>> Start

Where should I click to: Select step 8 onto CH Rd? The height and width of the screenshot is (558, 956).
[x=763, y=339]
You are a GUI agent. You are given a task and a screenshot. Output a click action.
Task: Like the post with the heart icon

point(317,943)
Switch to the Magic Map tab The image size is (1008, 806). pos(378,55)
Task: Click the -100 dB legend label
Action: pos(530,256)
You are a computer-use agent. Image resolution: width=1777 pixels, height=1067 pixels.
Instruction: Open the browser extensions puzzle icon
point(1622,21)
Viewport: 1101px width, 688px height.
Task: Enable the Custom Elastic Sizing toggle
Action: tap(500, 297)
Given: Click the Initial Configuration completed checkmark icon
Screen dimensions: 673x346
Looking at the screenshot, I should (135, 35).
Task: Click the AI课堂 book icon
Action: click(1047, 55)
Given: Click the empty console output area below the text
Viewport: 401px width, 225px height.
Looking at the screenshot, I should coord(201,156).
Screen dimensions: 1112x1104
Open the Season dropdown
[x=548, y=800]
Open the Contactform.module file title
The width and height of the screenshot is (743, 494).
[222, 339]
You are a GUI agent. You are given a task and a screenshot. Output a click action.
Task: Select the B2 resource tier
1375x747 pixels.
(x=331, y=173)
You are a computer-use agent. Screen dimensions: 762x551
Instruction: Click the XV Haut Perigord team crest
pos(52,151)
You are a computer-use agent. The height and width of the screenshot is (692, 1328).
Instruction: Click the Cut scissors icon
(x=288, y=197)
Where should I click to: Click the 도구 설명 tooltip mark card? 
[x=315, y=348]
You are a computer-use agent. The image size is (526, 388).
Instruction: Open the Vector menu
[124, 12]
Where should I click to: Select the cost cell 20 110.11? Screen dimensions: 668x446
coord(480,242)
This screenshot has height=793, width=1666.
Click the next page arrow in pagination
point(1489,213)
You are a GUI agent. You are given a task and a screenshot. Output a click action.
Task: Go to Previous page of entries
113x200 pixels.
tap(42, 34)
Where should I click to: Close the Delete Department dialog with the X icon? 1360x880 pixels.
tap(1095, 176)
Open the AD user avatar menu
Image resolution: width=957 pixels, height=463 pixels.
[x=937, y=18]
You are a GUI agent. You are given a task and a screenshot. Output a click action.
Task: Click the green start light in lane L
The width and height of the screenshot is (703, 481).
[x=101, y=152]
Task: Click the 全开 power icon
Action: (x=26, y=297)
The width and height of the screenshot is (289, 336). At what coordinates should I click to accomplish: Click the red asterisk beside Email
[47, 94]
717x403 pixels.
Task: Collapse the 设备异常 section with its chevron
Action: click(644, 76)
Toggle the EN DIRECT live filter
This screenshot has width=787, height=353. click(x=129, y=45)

>> End

§ **Task statement**
Reproduce every item above verbatim, line for line.

§ **Complete response**
Where should I click to: Select step 8 onto CH Rd? The height and width of the screenshot is (558, 956).
[x=763, y=339]
You are a GUI agent. You are given a task and a screenshot. Output a click action.
Task: Like the post with the heart icon

point(317,943)
Switch to the Magic Map tab The image size is (1008, 806). pos(378,55)
Task: Click the -100 dB legend label
Action: pos(530,256)
You are a computer-use agent. Image resolution: width=1777 pixels, height=1067 pixels.
Instruction: Open the browser extensions puzzle icon
point(1622,21)
Viewport: 1101px width, 688px height.
Task: Enable the Custom Elastic Sizing toggle
Action: tap(500, 297)
Given: Click the Initial Configuration completed checkmark icon
Screen dimensions: 673x346
Looking at the screenshot, I should (135, 35).
Task: Click the AI课堂 book icon
Action: click(1047, 55)
Given: Click the empty console output area below the text
Viewport: 401px width, 225px height.
Looking at the screenshot, I should coord(201,156).
Screen dimensions: 1112x1104
Open the Season dropdown
[x=548, y=800]
Open the Contactform.module file title
The width and height of the screenshot is (743, 494).
[222, 339]
You are a GUI agent. You are given a task and a screenshot. Output a click action.
Task: Select the B2 resource tier
1375x747 pixels.
(x=331, y=173)
You are a computer-use agent. Screen dimensions: 762x551
Instruction: Click the XV Haut Perigord team crest
pos(52,151)
You are a computer-use agent. The height and width of the screenshot is (692, 1328).
Instruction: Click the Cut scissors icon
(x=288, y=197)
Where should I click to: Click the 도구 설명 tooltip mark card? 
[x=315, y=348]
You are a computer-use agent. The image size is (526, 388).
Instruction: Open the Vector menu
[124, 12]
Where should I click to: Select the cost cell 20 110.11? Screen dimensions: 668x446
coord(480,242)
This screenshot has height=793, width=1666.
Click the next page arrow in pagination
point(1489,213)
You are a GUI agent. You are given a task and a screenshot. Output a click action.
Task: Go to Previous page of entries
113x200 pixels.
tap(42, 34)
Where should I click to: Close the Delete Department dialog with the X icon? 1360x880 pixels.
tap(1095, 176)
Open the AD user avatar menu
Image resolution: width=957 pixels, height=463 pixels.
[x=937, y=18]
You are a GUI agent. You are given a task and a screenshot. Output a click action.
Task: Click the green start light in lane L
The width and height of the screenshot is (703, 481).
[x=101, y=152]
Task: Click the 全开 power icon
Action: (x=26, y=297)
The width and height of the screenshot is (289, 336). At what coordinates should I click to accomplish: Click the red asterisk beside Email
[47, 94]
717x403 pixels.
Task: Collapse the 设备异常 section with its chevron
Action: click(644, 76)
Toggle the EN DIRECT live filter
This screenshot has width=787, height=353. click(x=129, y=45)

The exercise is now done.